[Opening Excerpt provided section]

They also point to big differences between now and 2008. Banks have more capital in reserve, they are less reliant on short-term financing, and policy makers have more practice dealing with financial emergencies. 
But Viral V. Acharya, a professor of economics at the Stern School of Business at New York University, notes an unsettling parallel. Then, as now, a damaged asset was spread widely through the banking system. In 2008 it was securities tied to subprime mortgage loans. Now it is sovereign debt. 
Because government debt was once thought to be almost risk free, banks did not set aside reserves in case of losses and were not required to by regulators. 
“This has been an asset considered too safe to fail,” Mr. Acharya said. “If your safest asset is going to take even a 1 percent or 2 percent haircut, and you have not been holding any capital, a lot of other asset classes will come under stress.” 
There are numerous indicators that analysts watch for signs of interbank stress, but they are ambiguous or open to interpretation. Investors closely watch how much banks borrow from the E.C.B., which can be a sign that they are unable to borrow from their peers at reasonable rates. It is no secret that most banks in Greece would collapse without access to E.C.B. loans.

[Closing Excerpt provided section]
[Opening Provided data section]

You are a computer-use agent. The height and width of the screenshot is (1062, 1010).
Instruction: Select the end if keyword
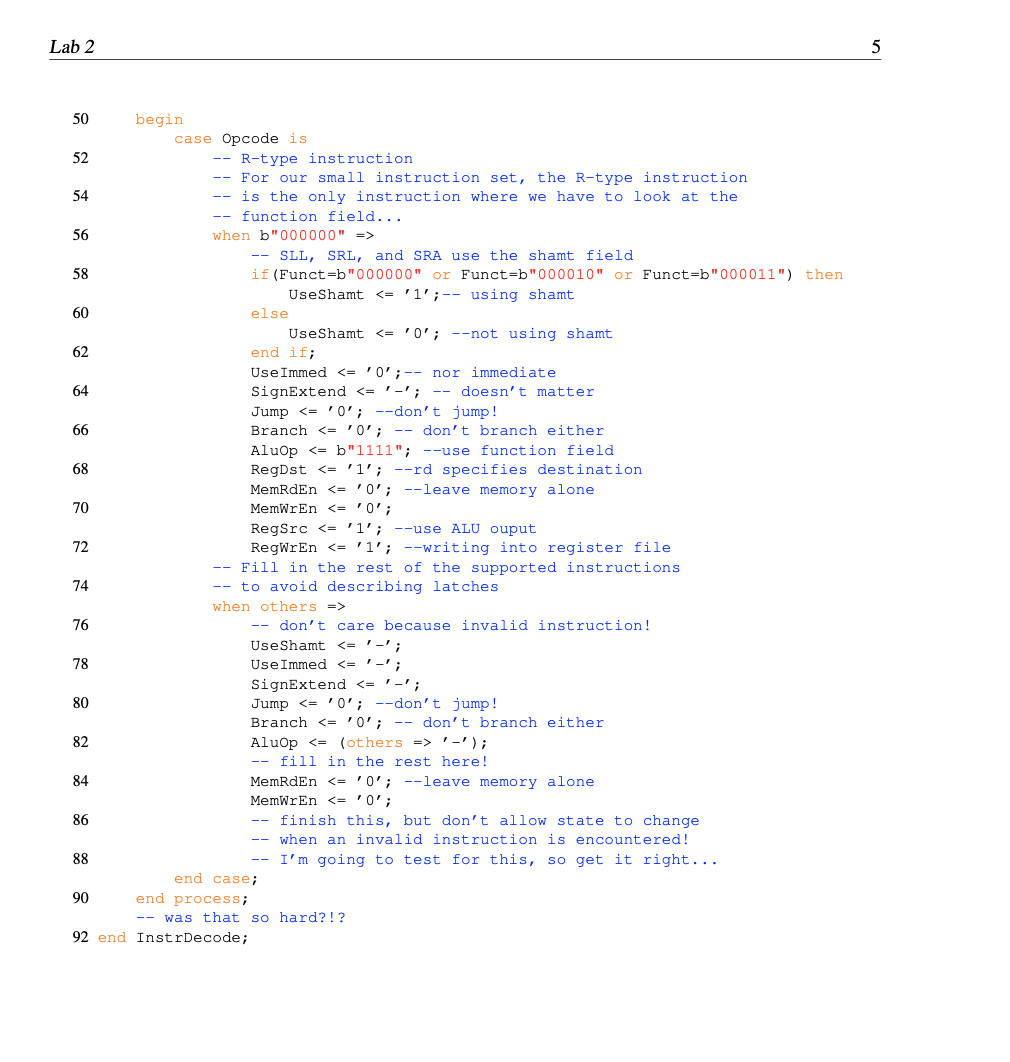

[Closing Provided data section]

--- Exercise tasks ---
**1)** Translate this sentence from the excerpt on sovereign debt and banks into Spanish: "Because government debt was once thought to be almost risk free, banks did not set aside reserves in case of losses and were not required to by regulators."
**2)** According to the excerpt on sovereign debt and banks, what damaged asset was spread widely through the banking system in 2008?
**3)** From the excerpt on sovereign debt and banks, reproduce word for word everything from "But Viral V." down to "is sovereign debt.".

--- Answers by item number ---
**1)** Como antes se pensaba que la deuda pública estaba casi libre de riesgo, los bancos no apartaron reservas en caso de pérdidas y los reguladores no se lo exigieron.

**2)** Securities tied to subprime mortgage loans.

**3)**
But Viral V. Acharya, a professor of economics at the Stern School of Business at New York University, notes an unsettling parallel. Then, as now, a damaged asset was spread widely through the banking system. In 2008 it was securities tied to subprime mortgage loans. Now it is sovereign debt.